We hopped back in our van and drove through the islands beautiful man made mahogany forest. Thirty minutes later we arrived for a cruise of the Loboc River. Each cruise boat features a colourful Filipino buffet lunch and live band. For the next hour I stuffed my face with various noodle dishes, grilled pork and crispy fried chicken wings. The band constantly had me laughing as the two male singers belted out Mariah Carey and Beatles tunes. The Loboc River winds through palm covered jungle and provides a great panorama as you eat your lunch. My favourite part of the cruise was when our boat pulled up beside a floating raft. On the raft sat a ten man band that played tribal music while about thirty local women in pink skirts danced and sang with big smiles on their faces. The music reminded me of something one might hear in Hawaii. The performers on the raft come from a very poor local community and their river shows create a steady income which allows them to continue their simple life in the jungle. At the end of the river we stopped at three tiny little waterfalls that couldn’t have been more than two feet high. The lady from Brisbane who I was sitting beside made me laugh out loud when she said, “Why are all of these Korean’s going crazy with their cameras. A bunch of rocks pissing!”
Hopping off the boat and back into our van we continued our drive around the island. A local bus which could barely contain its local passengers (feet spilled out over the bus roof) had an interesting bumper sticker which read, “Be Careful, Say Your Holy Rosary Every Day.” Our next stop was the Tarsier Rehabilitation Centre where we had a chance to view the islands most famous animal. The Tarsier is the world’s smallest primate (the fury guys can easily fit in the palm of your hand). This monkey is endangered do to pet hunters and loss of rainforest habitat. They can now only be found in the wild in Bohol and one other island in Indonesia. The Tarsier is an odd looking animal as its two huge eyeballs stick out from its tiny little nose and their long fingers remind one of a salamander. Interestingly enough, Steven Spielburg used the Tarsier’s unique physical features as an inspiration for his famous ET alien.
Our last stop in Bohol was a tour of Baclayon Church, the oldest Cathedral on the island.

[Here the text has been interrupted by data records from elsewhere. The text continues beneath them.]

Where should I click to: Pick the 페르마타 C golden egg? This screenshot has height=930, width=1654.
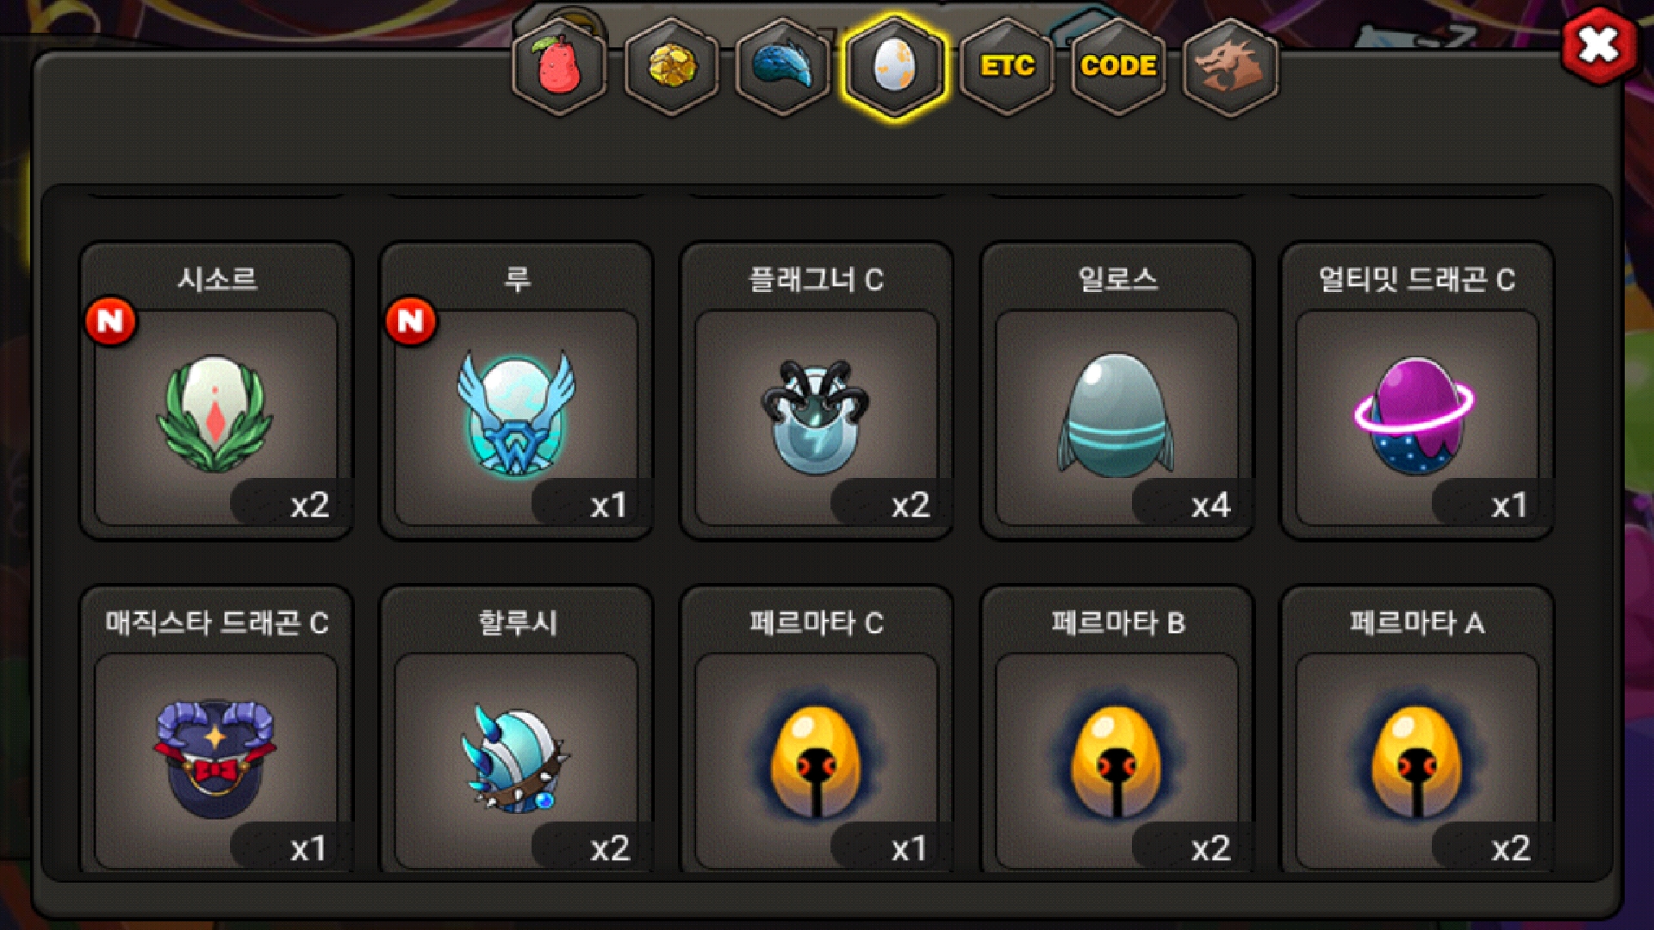tap(816, 729)
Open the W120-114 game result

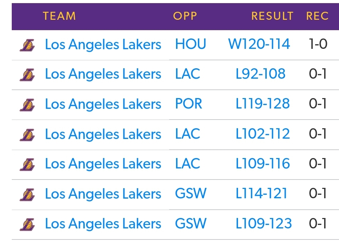[x=259, y=44]
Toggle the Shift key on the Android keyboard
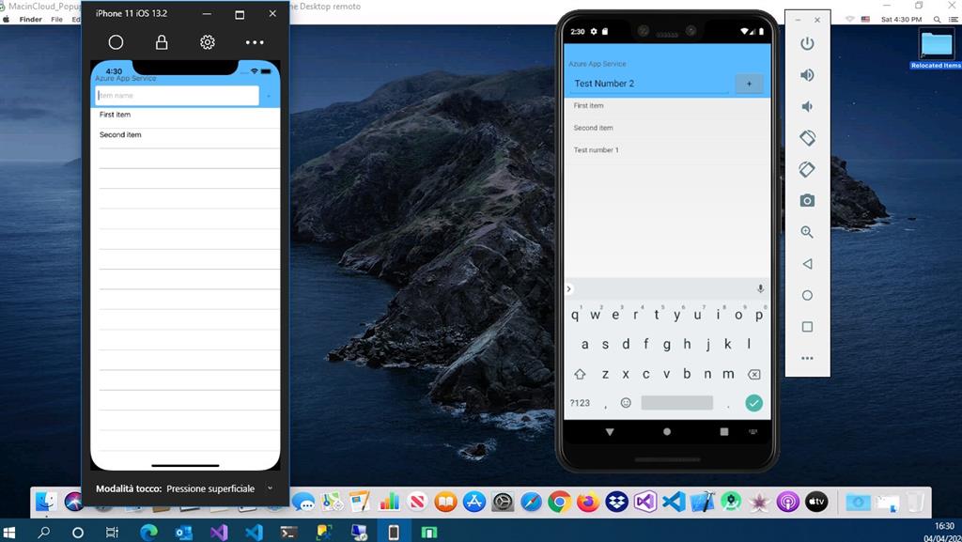Image resolution: width=962 pixels, height=542 pixels. tap(580, 374)
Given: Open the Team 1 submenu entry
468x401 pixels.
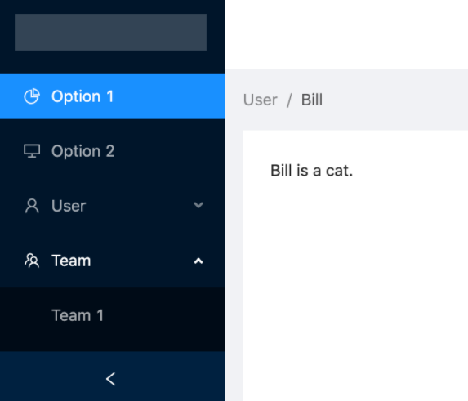Looking at the screenshot, I should tap(112, 315).
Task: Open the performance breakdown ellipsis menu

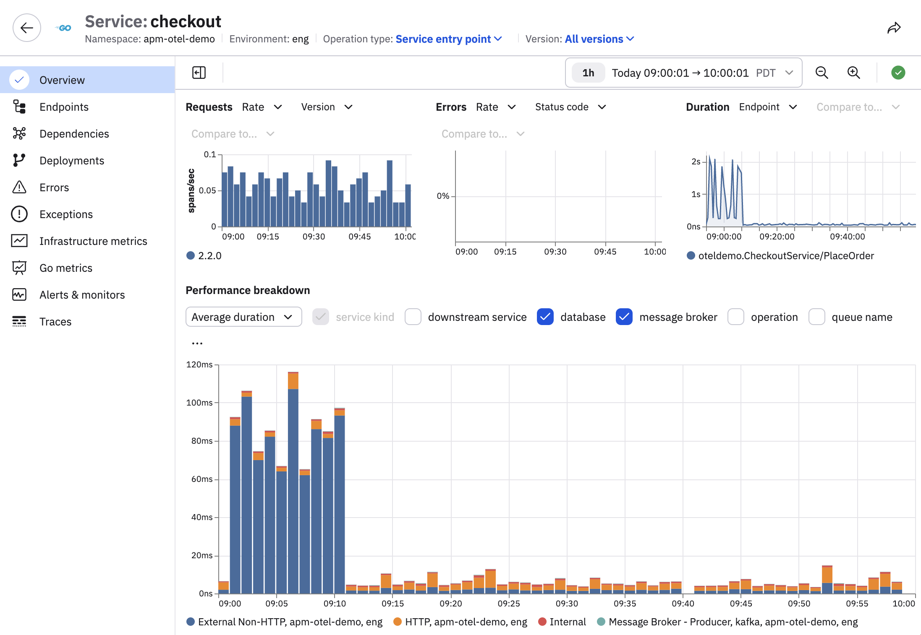Action: tap(197, 343)
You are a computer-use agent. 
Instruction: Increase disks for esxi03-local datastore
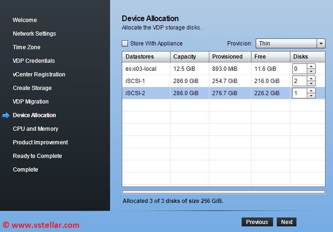pos(311,66)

The church felt ancient as soon as you walked inside. A sense of gothic creeper past over me like a wave as I walked past several statues of various Saints looking pained and mortified. The Cathedral was lined with hundreds of benches and created a beautiful image as the afternoon sun past through the dirty stain glassed windows. Directly behind the altar sat a brilliant gold shelf which held several statues of Christ, The Virgin and Apostles.
We were soon dropped off downtown where we walked around for the next hour. When we were finally ready to head back to the ferry terminal we realized that this city didn’t have taxis! Our only option was to hop onto a Habal-Habal. The Habal-Habal is simply a motorcycle taxi with an extended covered seat. I hopped into my little seat and sat with a bit of fright as my motorcycle driver zoomed through the busy streets. I looked behind me at the couple from Brisbane who looked beyond frightened as their drivers followed my lead. We finally arrived at the ferry terminal tired, dizzy and just in time for our boat back to Cebu.